Guilhardi (2014) (5) salienta que para lidar com os comportamentos dessa nova geração é necessário tolerância à frustração, uma vez que o processo é de mudança gradual. Não basta apresentar aos pais e professores – que são agentes importantíssimos nesse processo – orientações genéricas do tipo “Seu filho precisa entrar em contato com as consequências”. Os procedimentos para mudança são graduais. Minha proposta é que comecemos nos atentando mais ao que eles dizem, ao que eles pensam, ou seja, vamos ouvir.

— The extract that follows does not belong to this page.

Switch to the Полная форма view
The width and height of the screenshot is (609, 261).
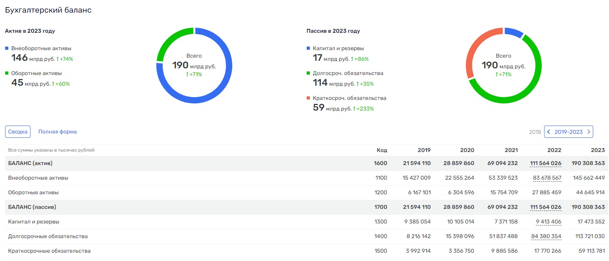[57, 132]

Ouvir e interagir de forma amena é uma forma de contribuir para que eles se entendam, desenvolvam autoconhecimento, sensibilidade ao outro e ao coletivo.

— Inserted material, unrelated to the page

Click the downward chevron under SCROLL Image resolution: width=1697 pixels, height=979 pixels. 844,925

Nossa tarefa é árdua, mas possível. Em termos práticos, precisamos nos atentar às mínimas mudanças comportamentais desejadas, avaliar o contexto físico e social dos adolescentes e nos manter comprometidos em auxiliá-los no processo de autoconhecimento. As regras e limites são necessários, sim, mas junto com atenção, ouvidos atentos e afeto. Olhemos com carinho para as árvores e assim vamos entender a complexidade da floresta!
Referências
(1) Para saber mais sobre o papel da análise funcional recomendo a leitura do texto da nossa colunista Camila Comodo: https://comportese.com/2016/12/analise-funcional-e-as-contingencias-de-reforcamento
(2) Guilhardi, H.J. (2002). Autoestima, autoconfiança e responsabilidade. Disponível em http://www.itcrcampinas.com.br/pdf/helio/Autoestima_conf_respons.pdf
(3) Recomendo a leitura da coluna da Rosely Sayão disponível em http://www1.folha.uol.com.br/colunas/roselysayao/2017/03/1870330-adolescentes-buscam-saidas-arriscadas-contra-o-vazio-e-o-tedio-que-sentem.shtml
(4) Skinner, B.F. (1974/2006). Sobre o behaviorismo. São Paulo: Editora Cultrix.